Es posible que Perón pensara que “esos votos” de todas maneras iban a venir al pie de su liderazgo cuando él volviera y que avalar esa sociología electoral era darle más poder a Vandor. Es posible que Vandor pensara que sus obreros aspiracionales estarían mejor representados por una nueva dirigencia distinta de los dirigentes peronistas que venían con “prontuario” desde la década del ’50. Es indudable que el eje de la disidencia Perón-Vandor es el no-lugar del peronismo político en la política de la proscripción. Es evidente que para Vandor su acción sindical no tenía una traducción política idónea en esa dirigencia partidaria a la hora de conservar la adhesión de la nueva clase media, y que sus distintas alianzas tácticas con el MID o con el partido militar fueron parte de la batería pragmática que desarrolló para sostener sus logros sindicales y a la vez posicionarse en la interna peronista, mientras Perón no estuviese en el país.

El sindicalismo del futuro

La acumulación política del vandorismo (el “golpear y negociar”) se condensó en un nuevo modelo sindical, organizado para funcionar con eficacia político-gremial sin ninguna dependencia del poder estatal. Con Vandor nació la corporación sindical, una de las patas del poder desarrollista de los ’60 –junto a empresarios y militares- que en el ‘76 trascendería a su creador como un sistema de poder autónomo fundamental para que una nueva dirigencia sindical (el acuerdo Las 62-Comisión de los 25) pudiera sostener la supervivencia del peronismo frente al embate represivo ilegal de la dictadura del Proceso (el famoso “repliegue” de la estructura militante ante el desbande de los diversos peronismos políticos) e iniciar la primera “oposición real” a Videla con la huelga del ’79.

Apoyado en la expansión productivista de los ’60, Vandor construyó una expansión reformista del sistema sindical orientada a cortar su cordón umbilical con el Estado. Al convenio colectivo 55/60 le incluyó una cláusula que fijaba un aporte anual de fondos que la confederación empresaria debía transferirle al sindicato. Ese formato de financiamiento se mantendría toda la década y le daría “estabilidad económica” a la plataforma de acción vandorista. Pero Vandor tampoco quería depender de sus acuerdos empresariales, y sobre la base de ese aporte construyó un “financiamiento interno” que concibió al sindicato como una agencia de servicios sociales.

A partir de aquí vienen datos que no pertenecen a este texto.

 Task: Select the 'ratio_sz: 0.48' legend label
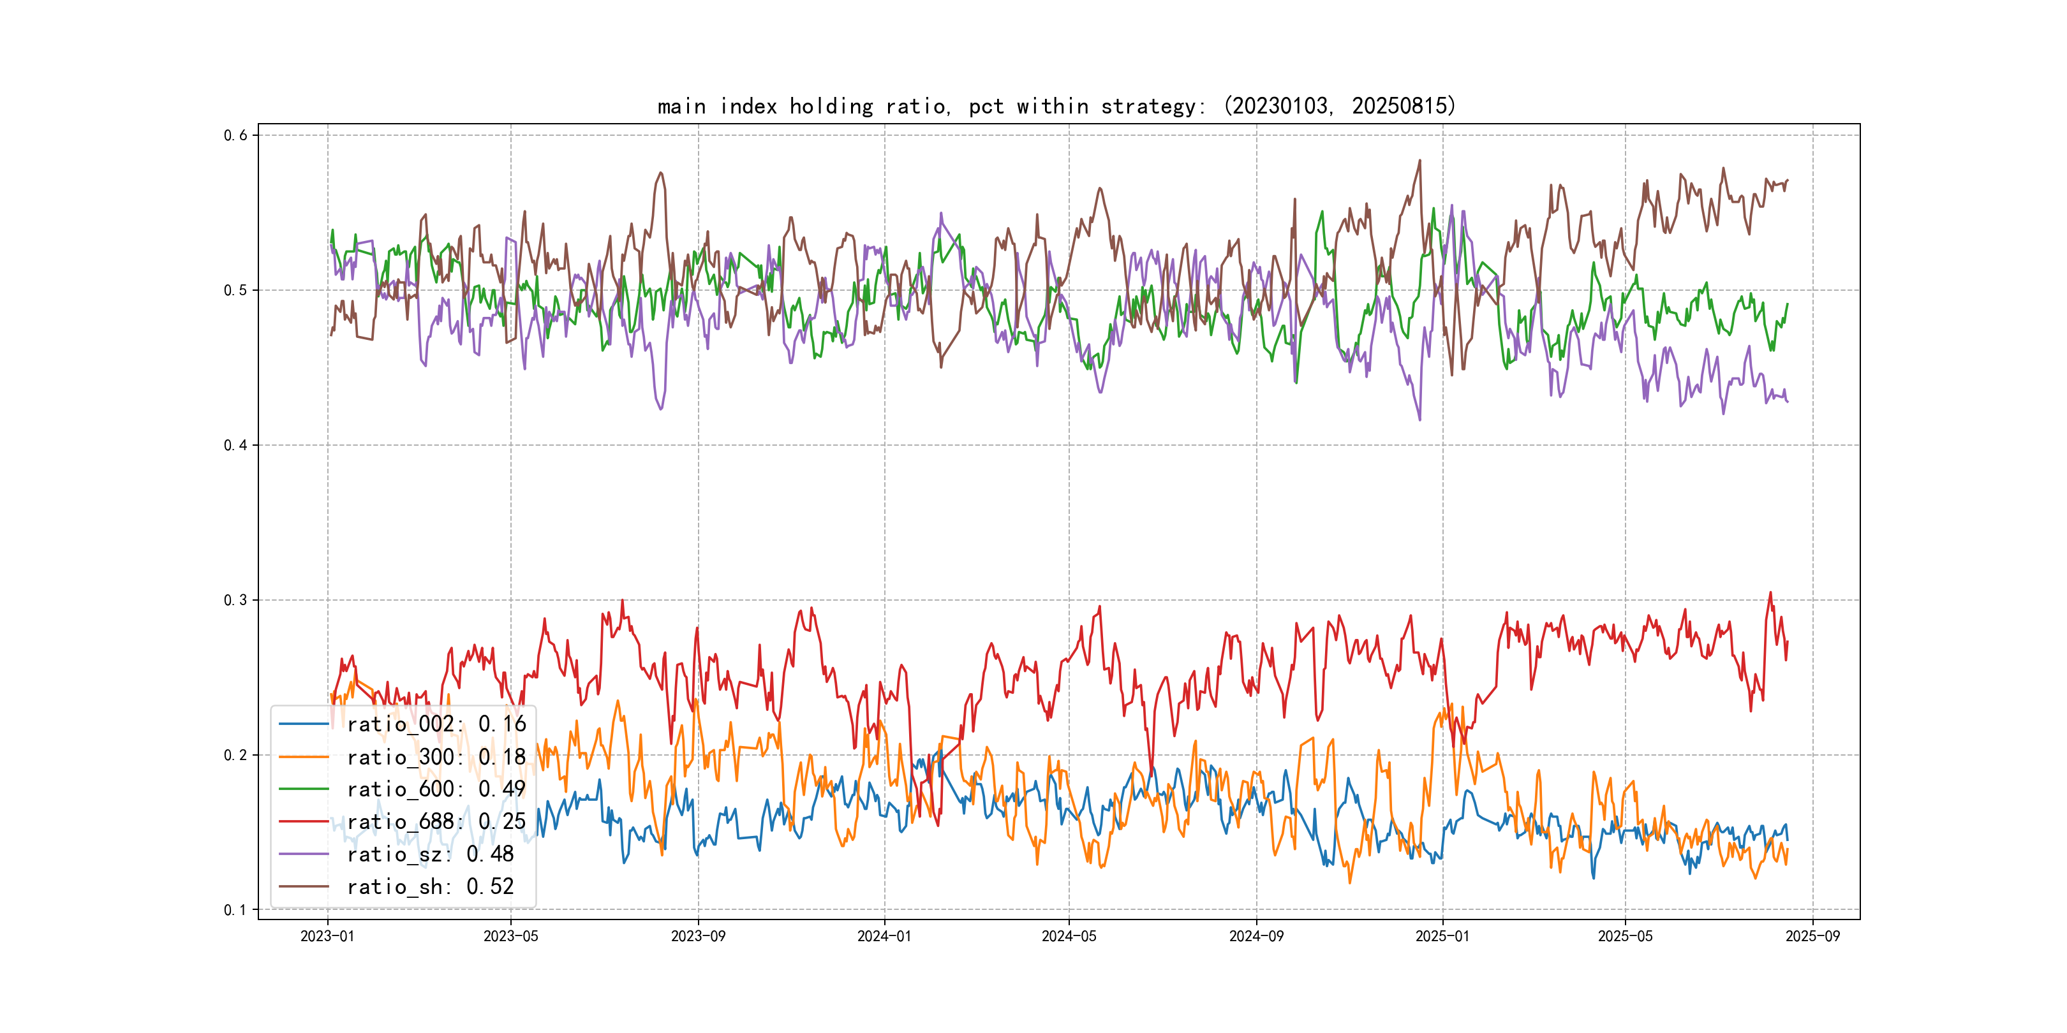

Con el PJ en el llano, la identificación con la sociedad ya no pasaba por “la política” sino por el bienestar económico a secas: del estado de bienestar de los ’40 al sindicato de bienestar a partir de los ’60. Policlínicos, hoteles, clubes, cooperativas de servicios. Vandor armó un sistema de negocios rentables que proyectó la “función social” de la organización sindical moderna tal y como todavía existe en nuestros días. Ese largo proceso de construcción de poder del sindicalismo peronista quedaría coronado con la gran obra póstuma de Vandor: la ley 18610 que le daría el manejo de las obras sociales a los sindicatos a partir de 1970. Así quedaría labrada la idea que obsesionaba a Vandor desde los tiempos de la resistencia: desarrollar un sindicalismo de clase media acorde a una sociedad que se enfrentaría a nuevas ambiciones económicas y culturales, por lo menos hasta el eclipse del Rodrigazo.

La figura de Vandor quedó definitivamente “cancelada” cuando el país político de fines de los ’60 vio romperse la adhesión tácita de la clase media al partido militar por su escalada represiva a estudiantes y obreros urbanos. Se podría decir que Perón leyó el Cordobazo mejor que Vandor: los obreros mejor pagos del país querían un cambio político, no alcanzaba con ofrecer un orden económico (ya sin convocatorias electorales que lo oxigenaran) y el astuto lobo quedó pegado a un consenso que empezaba a morir. La figura brumosa de Vandor fue el reflejo de las paradojas y ambigüedades de la gran década de los ’60, la última década argentina que se vivió y se pensó a sí misma bajo las reglas del sueño tangible de la movilidad social ascendente.